This work addresses the challenge of simultaneously achieving motion fidelity, diversity, and spatiotemporal coupling in text-driven two-person interaction generation. We propose InterCompose, a synthetic data framework that leverages large language models to generate interaction descriptions and integrates single-person motion priors with a neural motion evaluator to construct high-quality paired interaction sequences. Complementing this, we introduce InterActor—a generative model featuring a word-level text-conditioned encoder and a reactive interaction generator, augmented by an adaptive interaction loss that explicitly enforces physically consistent spatiotemporal dependencies between agents. Our approach significantly outperforms prior methods in motion realism, diversity, and cross-scenario generalization, supports out-of-distribution interaction synthesis, and demonstrates effectiveness through rigorous user studies.

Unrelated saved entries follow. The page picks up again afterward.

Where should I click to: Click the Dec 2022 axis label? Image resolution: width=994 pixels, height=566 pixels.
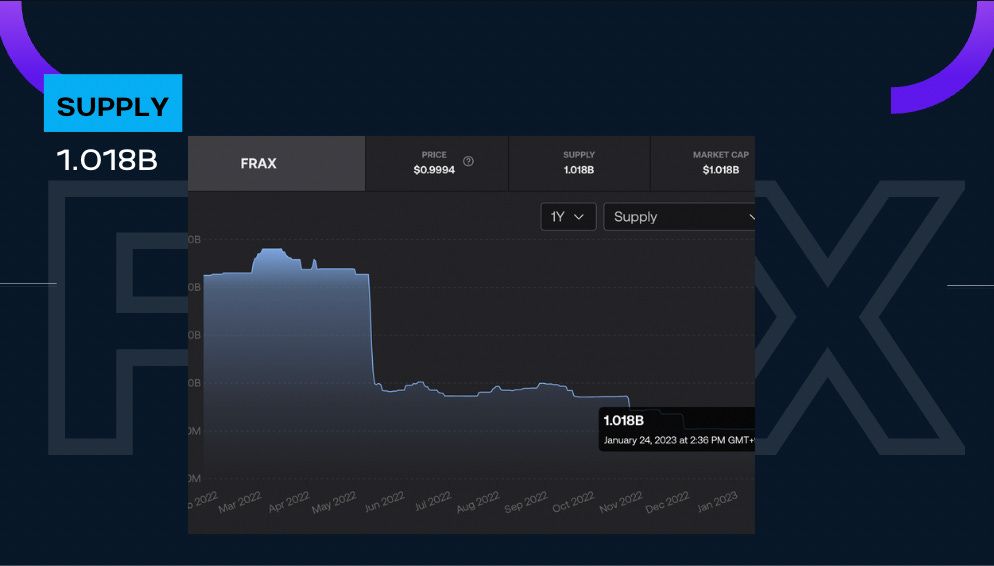click(x=667, y=502)
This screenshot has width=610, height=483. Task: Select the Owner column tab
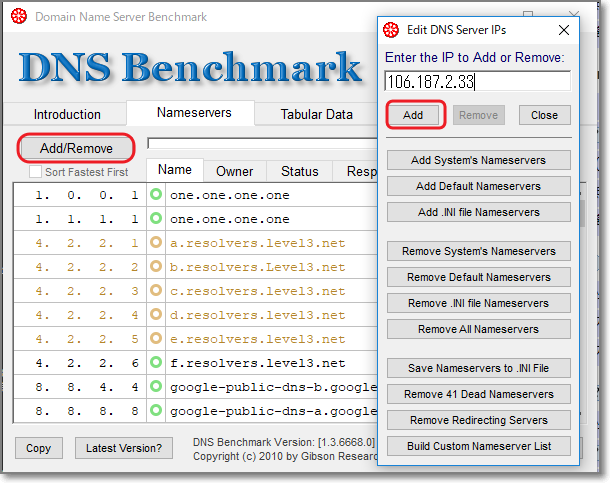[235, 172]
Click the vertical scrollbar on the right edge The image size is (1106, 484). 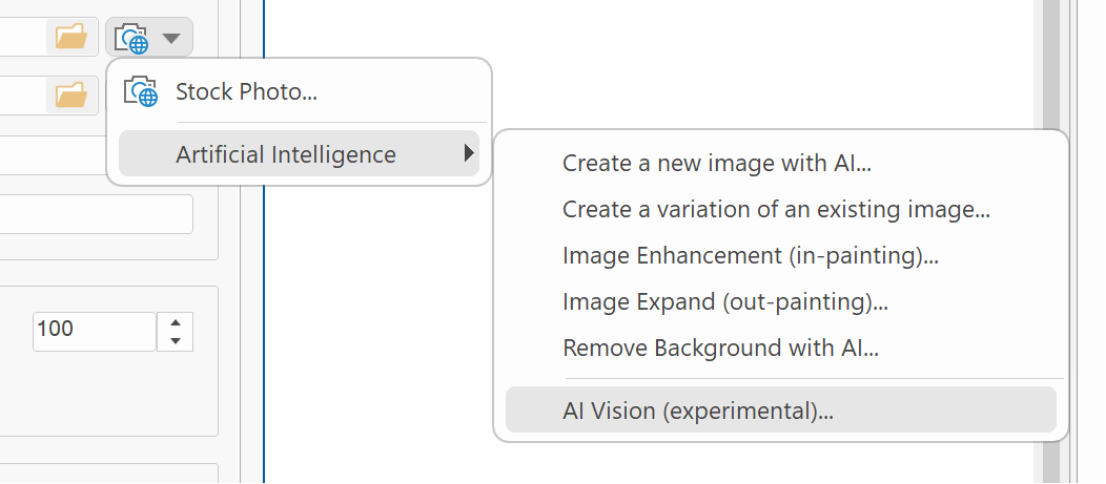(1051, 242)
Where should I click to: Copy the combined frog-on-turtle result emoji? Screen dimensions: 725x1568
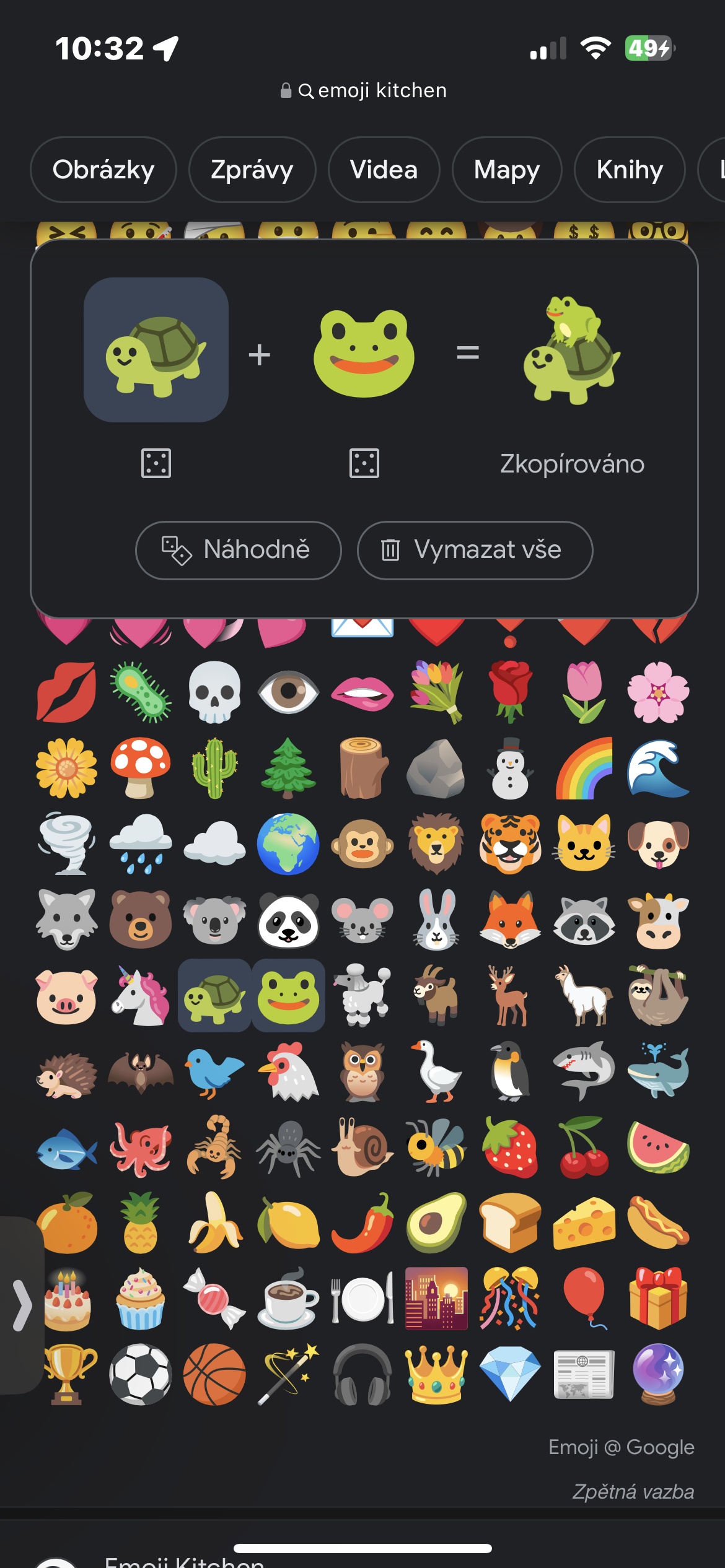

Modeling human-human interactions from text remains challenging because it requires not only realistic individual dynamics but also precise, text-consistent spatiotemporal coupling between agents. Currently, progress is hindered by 1) limited two-person training data, inadequate to capture the diverse intricacies of two-person interactions; and 2) insufficiently fine-grained text-to-interaction modeling, where language conditioning collapses rich, structured prompts into a single sentence embedding. To address these limitations, we propose our Text2Interact framework, designed to generate realistic, text-aligned human-human interactions through a scalable high-fidelity interaction data synthesizer and an effective spatiotemporal coordination pipeline. First, we present InterCompose, a scalable synthesis-by-composition pipeline that aligns LLM-generated interaction descriptions with strong single-person motion priors. Given a prompt and a motion for an agent, InterCompose retrieves candidate single-person motions, trains a conditional reaction generator for another agent, and uses a neural motion evaluator to filter weak or misaligned samples-expanding interaction coverage without extra capture. Second, we propose InterActor, a text-to-interaction model with word-level conditioning that preserves token-level cues (initiation, response, contact ordering) and an adaptive interaction loss that emphasizes contextually relevant inter-person joint pairs, improving coupling and physical plausibility for fine-grained interaction modeling. Extensive experiments show consistent gains in motion diversity, fidelity, and generalization, including out-of-distribution scenarios and user studies. We will release code and models to facilitate reproducibility.